Attacchi ransomware: nel 2020 sfruttate 223 vulnerabilità note

I cyber criminali stanno sfruttando massivamente le vulnerabilità note per mettere a segno attacchi ransomware e azioni di gruppi APT. Il patching non è più un'attività rinviabile.

Autore: Redazione SecurityOpenLab

I cyber criminali sfruttano sempre di più le vulnerabilità note per mettere a segno gli attacchi ransomware. Il dato arriva una ricerca di RiskSense, che nel 2020 ha individuato 223 vulnerabilità CVE legate ad attacchi ransomware. Nel 2019 lo stesso procedimento ne aveva rilevate solo un quarto.

Il dato è preoccupante, e lo è ancora di più il fatto che le famiglie ransomware stanno crescendo e stanno diventando più complesse. Nel report del 2019 i ricercatori avevano individuato 19 famiglie ransomware separate; nel 2020 sono state almeno 125. Significa che il cyber crime si sta organizzando ed evolvendo, anche mediante la creazione di nuove varianti di malware che mirano ad approfittare delle falle nei software e nelle applicazioni web.

Passiamo all'analisi dettagliata delle famigerate falle. Circa il 40% dei 223 CVE legati ai recenti attacchi ransomware rientrano in cinque categorie facilmente identificabili: autorizzazioni, privilegi e controlli di accesso; code injection; convalide di input non corrette; memory buffer ed esposizione di informazioni sensibili agli utenti non autorizzati.
Il codice malevolo può sfruttare solo una o diverse combinazioni di queste vulnerabilità. Il mix diventa altamente pericoloso nel momento in cui, come accade ora, la superficie di attacco ampliata è caratterizzata da tendenze come la trasformazione digitale e la migrazione cloud, che sono accelerate dal COVID-19. La combinazione di tutti questi fattori spinge le aziende a commettere errori di configurazione e a mettere in secondo piano il patching, aprendo le porte ai cyber attacchi.

Falle vecchie e nuove

Abbiamo già parlato in passato dello sfruttamento delle vecchie falle. Torniamo sull'argomento perché i dati di RiskSense aggiornati sono un'indicazione precisa. Il 96% delle vulnerabilità sfruttate negli attacchi ransomware è vecchia di anni ed è stata identificata prima del 2019. Per esempio, la CVE-2007-1036 è una vulnerabilità di remote code execution scoperta per la prima volta nel 2007, ed è tutta sfruttata.

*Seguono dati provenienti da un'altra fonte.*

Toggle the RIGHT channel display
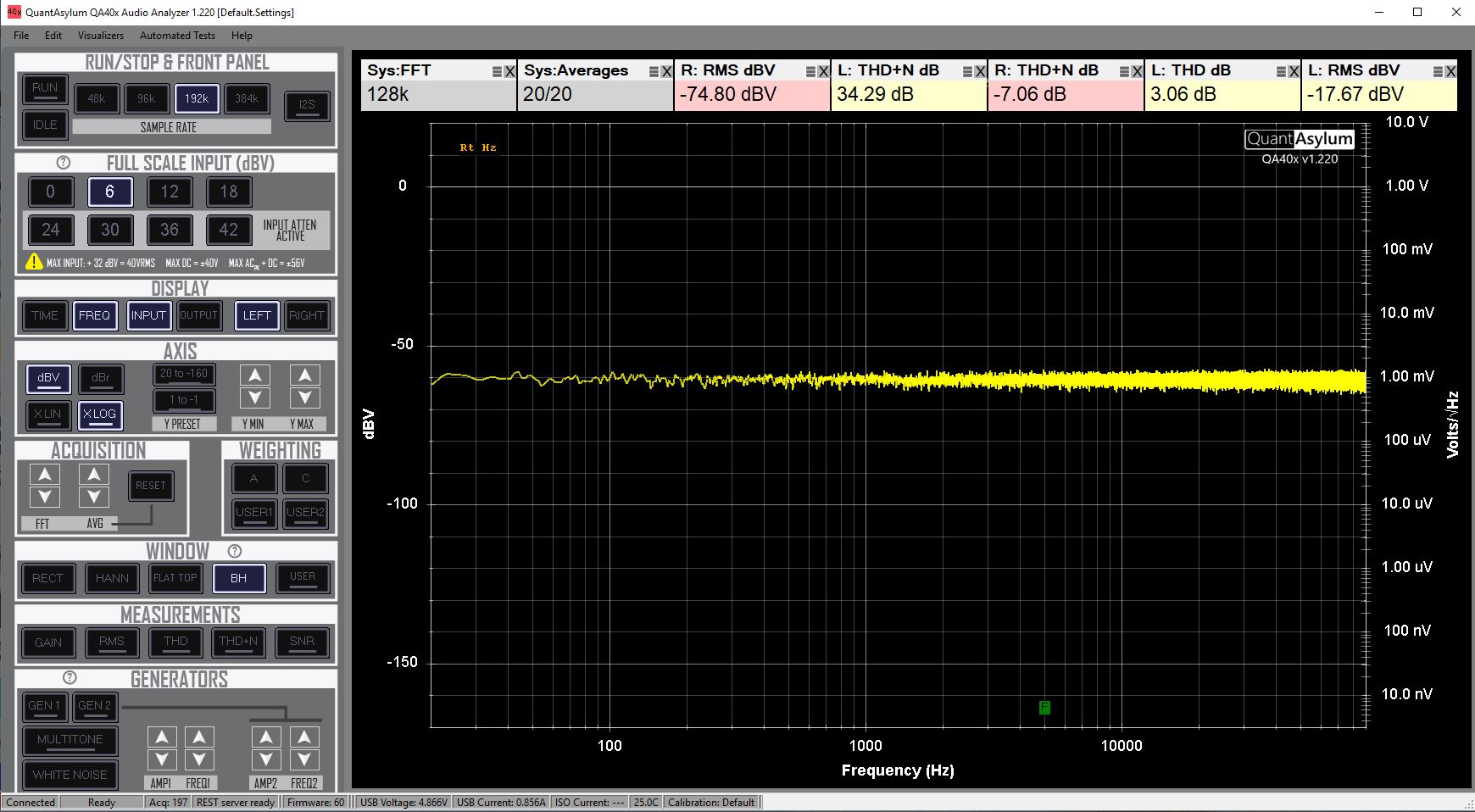Viewport: 1475px width, 812px height. click(x=306, y=315)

Non si pensi che i cyber attacchi vivano solo di rendita sulle falle più vecchie. In realtà queste ultime vengono sfruttate in associazione a un flusso molto più piccolo, ma costante, di vulnerabilità nuove. Non è una buona notizia: significa che il problema peggiora nel tempo, sommando gli arretrati di cui gli uffici IT si devono occupare.

A complicare ulteriormente la questione è che non sono solo i gruppi ransomware a sfruttare le vecchie falle. RiskSense ha rilevato che le stesse vulnerabilità vengono sempre più sfruttate anche dai gruppi APT. Non parliamo di casi isolati: ci sono almeno 33 gruppi APT che hanno fatto uso di exploit, fra cui alcuni spalleggiati da Stati come Cina, Russia, Iran e Corea del Nord.

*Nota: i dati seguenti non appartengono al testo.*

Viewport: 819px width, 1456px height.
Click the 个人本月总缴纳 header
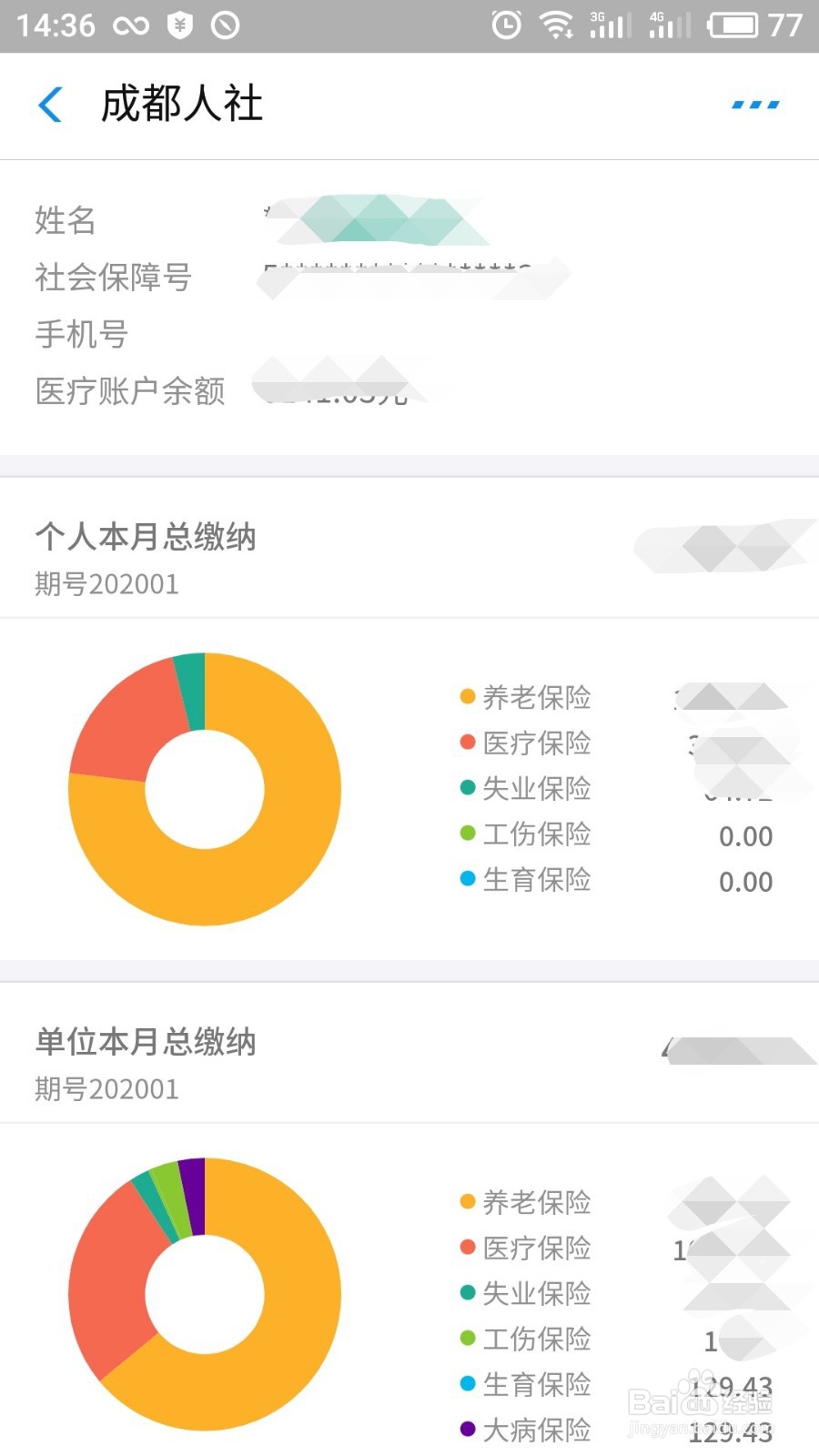(146, 537)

Abbiamo affrontato più volte il problema del patching. Alla luce di quanto evidenziato è chiaro che non ci si può più permettere di posticipare l'installazione delle patch. E non è più possibile nemmeno stilare delle liste di priorità: le falle sfruttate nella catena degli attacchi ransomware sono troppe. Si può dare priorità a quelle di cui sono già disponibili exploit utilizzati in natura e alle più datate (risalenti al periodo 2017-2019).

E all'interno di queste sistemare per prime le urgenze nelle urgenze. Quali exploit possono causare i danni maggiori? Quelli che attivano il remote code execution, l'escalation dei privilegi, le autorizzazioni di accesso remoto. L'elenco è lungo, bisogna mettersi di buona lena per portarsi in pari.